[DATASET EXTRACT]
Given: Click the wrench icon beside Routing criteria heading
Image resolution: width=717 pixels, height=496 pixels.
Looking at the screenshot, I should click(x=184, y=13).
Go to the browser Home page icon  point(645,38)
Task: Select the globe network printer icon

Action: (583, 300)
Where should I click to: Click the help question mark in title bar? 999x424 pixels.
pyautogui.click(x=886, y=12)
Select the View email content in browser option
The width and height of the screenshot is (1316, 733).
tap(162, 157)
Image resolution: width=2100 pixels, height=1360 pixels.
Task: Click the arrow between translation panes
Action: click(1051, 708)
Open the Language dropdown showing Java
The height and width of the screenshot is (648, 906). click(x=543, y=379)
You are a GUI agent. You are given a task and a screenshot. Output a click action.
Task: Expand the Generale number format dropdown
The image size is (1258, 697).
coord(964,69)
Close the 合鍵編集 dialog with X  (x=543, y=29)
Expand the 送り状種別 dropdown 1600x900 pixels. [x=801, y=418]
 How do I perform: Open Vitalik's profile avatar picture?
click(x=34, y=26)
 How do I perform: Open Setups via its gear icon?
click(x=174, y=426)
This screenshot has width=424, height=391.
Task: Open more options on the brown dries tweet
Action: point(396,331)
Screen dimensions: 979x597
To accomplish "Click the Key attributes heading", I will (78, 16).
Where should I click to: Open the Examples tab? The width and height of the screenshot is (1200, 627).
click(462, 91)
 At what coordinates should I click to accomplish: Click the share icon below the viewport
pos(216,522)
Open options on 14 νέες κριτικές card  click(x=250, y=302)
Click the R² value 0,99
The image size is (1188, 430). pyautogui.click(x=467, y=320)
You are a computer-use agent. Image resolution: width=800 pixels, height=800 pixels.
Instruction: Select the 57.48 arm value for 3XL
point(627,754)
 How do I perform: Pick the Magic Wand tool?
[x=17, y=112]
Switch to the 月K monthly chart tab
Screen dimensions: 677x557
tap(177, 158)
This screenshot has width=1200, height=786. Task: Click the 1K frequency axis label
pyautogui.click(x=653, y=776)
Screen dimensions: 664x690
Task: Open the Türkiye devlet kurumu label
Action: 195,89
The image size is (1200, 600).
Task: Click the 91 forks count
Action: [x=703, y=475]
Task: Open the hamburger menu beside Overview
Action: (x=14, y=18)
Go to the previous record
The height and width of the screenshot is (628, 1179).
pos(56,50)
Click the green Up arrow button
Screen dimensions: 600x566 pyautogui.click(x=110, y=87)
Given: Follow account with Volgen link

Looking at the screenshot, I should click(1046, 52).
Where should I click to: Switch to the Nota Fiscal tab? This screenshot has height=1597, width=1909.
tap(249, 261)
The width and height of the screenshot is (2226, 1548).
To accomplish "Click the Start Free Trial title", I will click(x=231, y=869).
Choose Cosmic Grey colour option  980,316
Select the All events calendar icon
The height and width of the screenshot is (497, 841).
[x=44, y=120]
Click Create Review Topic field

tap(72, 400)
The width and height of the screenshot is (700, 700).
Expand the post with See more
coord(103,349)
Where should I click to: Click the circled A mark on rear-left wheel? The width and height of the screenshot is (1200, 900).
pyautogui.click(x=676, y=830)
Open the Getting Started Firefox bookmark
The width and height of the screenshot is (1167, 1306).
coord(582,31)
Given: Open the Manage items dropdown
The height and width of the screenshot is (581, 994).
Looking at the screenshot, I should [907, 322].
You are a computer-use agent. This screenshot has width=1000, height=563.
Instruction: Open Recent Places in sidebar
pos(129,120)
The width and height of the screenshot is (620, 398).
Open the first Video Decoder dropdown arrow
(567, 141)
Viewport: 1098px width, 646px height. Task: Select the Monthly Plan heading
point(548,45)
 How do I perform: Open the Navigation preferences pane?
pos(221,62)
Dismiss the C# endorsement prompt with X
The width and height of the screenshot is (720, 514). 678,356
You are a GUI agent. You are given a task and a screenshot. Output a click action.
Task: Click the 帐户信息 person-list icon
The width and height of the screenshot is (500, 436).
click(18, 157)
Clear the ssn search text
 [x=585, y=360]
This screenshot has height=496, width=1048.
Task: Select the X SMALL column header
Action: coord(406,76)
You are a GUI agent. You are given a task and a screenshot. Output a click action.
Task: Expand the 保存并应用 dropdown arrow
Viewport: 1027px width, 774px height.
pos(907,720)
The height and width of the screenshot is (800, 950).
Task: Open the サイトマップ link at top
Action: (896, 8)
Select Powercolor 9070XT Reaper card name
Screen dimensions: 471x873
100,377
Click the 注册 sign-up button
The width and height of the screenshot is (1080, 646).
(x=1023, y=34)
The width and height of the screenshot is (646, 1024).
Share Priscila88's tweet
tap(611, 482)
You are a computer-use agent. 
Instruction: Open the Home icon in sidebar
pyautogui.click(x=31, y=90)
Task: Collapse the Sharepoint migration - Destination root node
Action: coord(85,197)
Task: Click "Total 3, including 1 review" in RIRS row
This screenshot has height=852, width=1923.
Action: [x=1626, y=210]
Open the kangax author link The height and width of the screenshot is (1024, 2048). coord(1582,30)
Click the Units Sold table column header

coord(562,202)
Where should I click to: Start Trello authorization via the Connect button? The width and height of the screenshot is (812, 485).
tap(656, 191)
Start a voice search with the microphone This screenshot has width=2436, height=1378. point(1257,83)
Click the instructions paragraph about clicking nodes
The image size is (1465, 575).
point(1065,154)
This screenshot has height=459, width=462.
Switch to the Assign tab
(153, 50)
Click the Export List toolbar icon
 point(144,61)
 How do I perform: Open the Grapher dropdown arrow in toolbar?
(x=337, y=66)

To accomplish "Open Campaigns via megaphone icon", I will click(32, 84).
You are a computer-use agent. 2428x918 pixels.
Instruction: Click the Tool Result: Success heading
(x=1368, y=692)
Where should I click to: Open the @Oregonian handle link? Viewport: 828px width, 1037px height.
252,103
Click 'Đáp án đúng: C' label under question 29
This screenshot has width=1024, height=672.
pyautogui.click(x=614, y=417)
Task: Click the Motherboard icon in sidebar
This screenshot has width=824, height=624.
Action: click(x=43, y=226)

[PROBLEM TO SOLVE]
Lines holding "computer" in the data above: copy each of them.

[EXERCISE RESULT]
You are a computer-use agent. Image resolution: width=800 pixels, height=800 pixels.
You are a computer-use agent. This screenshot has width=1000, height=563.
You are a computer-use agent. 
You are a computer-use agent. 2428x918 pixels.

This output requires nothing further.